Colorado: EarthJustice on ski resort NOT expanding in roadless area
But is a Colorado senator trying to breathe new life into a bad idea? On November 5, 2009, something happened in Colorado that hasn’t happened in a long, long time: the U.S. Forest Service rejected a proposal to turn a natural area into ski runs and a magnet for private land development. The natural area is Snodgrass Mountain, which includes inventoried roadless lands, beautiful aspen stands, raptor habitat, and open space. Snodgrass rises just north of Mount Crested Butte, the company town whose reason for being is the Crested Butte ski resort to the south. (The old mining-turned-tourist town of Crested Butte is a few miles further down the road.)

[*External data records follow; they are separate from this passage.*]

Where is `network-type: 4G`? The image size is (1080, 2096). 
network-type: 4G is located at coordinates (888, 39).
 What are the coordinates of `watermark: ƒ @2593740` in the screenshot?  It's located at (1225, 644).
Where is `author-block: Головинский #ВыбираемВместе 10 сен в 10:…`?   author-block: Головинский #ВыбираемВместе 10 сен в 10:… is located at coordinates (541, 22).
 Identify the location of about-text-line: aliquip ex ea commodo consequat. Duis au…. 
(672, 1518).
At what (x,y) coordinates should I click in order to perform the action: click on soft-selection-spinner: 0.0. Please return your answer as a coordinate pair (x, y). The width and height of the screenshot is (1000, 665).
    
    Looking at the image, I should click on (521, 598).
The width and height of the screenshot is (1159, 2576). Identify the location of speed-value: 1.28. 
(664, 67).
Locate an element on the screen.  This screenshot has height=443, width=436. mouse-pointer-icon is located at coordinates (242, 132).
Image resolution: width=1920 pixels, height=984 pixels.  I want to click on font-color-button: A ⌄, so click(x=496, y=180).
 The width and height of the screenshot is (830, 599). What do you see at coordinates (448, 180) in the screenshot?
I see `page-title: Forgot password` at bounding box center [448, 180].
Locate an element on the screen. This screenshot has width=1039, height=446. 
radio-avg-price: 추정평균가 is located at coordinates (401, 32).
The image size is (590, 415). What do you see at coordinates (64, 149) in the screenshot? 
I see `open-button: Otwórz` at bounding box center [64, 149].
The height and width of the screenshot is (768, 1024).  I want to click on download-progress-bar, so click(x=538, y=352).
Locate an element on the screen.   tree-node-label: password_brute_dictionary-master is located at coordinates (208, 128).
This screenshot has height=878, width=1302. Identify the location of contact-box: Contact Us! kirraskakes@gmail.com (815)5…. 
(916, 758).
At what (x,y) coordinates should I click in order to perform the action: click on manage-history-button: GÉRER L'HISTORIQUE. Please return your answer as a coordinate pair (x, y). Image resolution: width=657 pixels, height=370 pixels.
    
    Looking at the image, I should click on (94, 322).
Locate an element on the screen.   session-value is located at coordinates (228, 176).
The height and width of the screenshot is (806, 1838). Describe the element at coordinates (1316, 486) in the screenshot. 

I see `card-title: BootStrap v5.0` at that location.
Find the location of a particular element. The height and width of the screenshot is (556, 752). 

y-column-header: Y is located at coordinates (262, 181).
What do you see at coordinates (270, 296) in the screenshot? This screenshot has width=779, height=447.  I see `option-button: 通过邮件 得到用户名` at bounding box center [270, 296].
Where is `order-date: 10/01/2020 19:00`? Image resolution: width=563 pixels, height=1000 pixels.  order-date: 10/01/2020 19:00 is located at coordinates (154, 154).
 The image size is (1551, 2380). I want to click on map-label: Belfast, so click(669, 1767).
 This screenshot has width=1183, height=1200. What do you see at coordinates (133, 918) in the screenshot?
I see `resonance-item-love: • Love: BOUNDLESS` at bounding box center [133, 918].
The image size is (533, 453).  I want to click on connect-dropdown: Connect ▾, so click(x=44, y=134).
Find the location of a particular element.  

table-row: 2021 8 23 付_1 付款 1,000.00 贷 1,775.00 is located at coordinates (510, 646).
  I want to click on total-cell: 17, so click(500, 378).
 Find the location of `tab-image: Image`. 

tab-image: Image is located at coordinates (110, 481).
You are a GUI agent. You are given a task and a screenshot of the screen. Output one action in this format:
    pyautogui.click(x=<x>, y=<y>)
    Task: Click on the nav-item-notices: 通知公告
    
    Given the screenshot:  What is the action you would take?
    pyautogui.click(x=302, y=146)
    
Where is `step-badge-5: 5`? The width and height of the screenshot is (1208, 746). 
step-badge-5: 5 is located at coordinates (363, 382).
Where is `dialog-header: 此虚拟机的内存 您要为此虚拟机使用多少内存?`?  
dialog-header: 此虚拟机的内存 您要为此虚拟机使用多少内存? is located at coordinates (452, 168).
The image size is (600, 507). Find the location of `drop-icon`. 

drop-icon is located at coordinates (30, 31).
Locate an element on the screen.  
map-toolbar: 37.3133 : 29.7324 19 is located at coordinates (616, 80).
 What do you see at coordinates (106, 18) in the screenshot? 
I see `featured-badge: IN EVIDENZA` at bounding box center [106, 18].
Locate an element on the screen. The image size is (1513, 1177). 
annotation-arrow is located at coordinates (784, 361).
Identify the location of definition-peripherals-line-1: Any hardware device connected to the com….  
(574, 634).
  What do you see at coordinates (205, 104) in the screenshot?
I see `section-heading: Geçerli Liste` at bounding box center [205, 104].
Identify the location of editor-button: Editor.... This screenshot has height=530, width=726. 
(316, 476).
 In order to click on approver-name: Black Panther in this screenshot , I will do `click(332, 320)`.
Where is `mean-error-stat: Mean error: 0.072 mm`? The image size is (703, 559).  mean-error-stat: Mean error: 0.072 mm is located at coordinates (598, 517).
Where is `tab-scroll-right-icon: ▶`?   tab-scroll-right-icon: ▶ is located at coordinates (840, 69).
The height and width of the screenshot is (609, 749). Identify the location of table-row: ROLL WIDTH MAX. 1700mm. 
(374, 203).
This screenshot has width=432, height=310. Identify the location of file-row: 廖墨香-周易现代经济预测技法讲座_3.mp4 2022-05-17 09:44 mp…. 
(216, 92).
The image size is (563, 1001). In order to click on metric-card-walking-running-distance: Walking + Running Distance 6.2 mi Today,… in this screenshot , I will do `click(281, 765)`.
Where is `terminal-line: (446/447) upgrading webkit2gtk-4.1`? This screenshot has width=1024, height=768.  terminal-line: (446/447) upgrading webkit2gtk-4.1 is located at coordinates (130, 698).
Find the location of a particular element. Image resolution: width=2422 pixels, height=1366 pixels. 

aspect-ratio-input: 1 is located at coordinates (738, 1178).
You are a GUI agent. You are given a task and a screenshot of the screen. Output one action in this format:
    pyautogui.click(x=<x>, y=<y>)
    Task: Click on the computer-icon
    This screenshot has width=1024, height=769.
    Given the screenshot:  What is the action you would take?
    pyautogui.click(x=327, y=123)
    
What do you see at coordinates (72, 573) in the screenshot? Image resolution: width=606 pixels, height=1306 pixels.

The resort has had its eye on Snodgrass for years. And for just as long, local conservationists have been trying to protect America’s public lands on Snodgrass from being turned into a site for clearcut runs and lift towers. Snodgrass is beloved as open space on the edge of development, as a place to hike, mountain bike and ride horses, and as wildlife habitat. At the center of the battle is the Forest Service, which owns and manages the land, and has, for years, rarely seen a ski area expansion it couldn’t approve.
So it was a pleasant surprise when GMUG National Forest Supervisor Charlie Richmond said “thanks, but no thanks” to the resort’s expansion. Supervisor Richmond found the proposal to develop Snodgrass was not in the public interest, since it lacked community support, would spur development of ranchland, and would build lift towers and log in a roadless area and lynx habitat.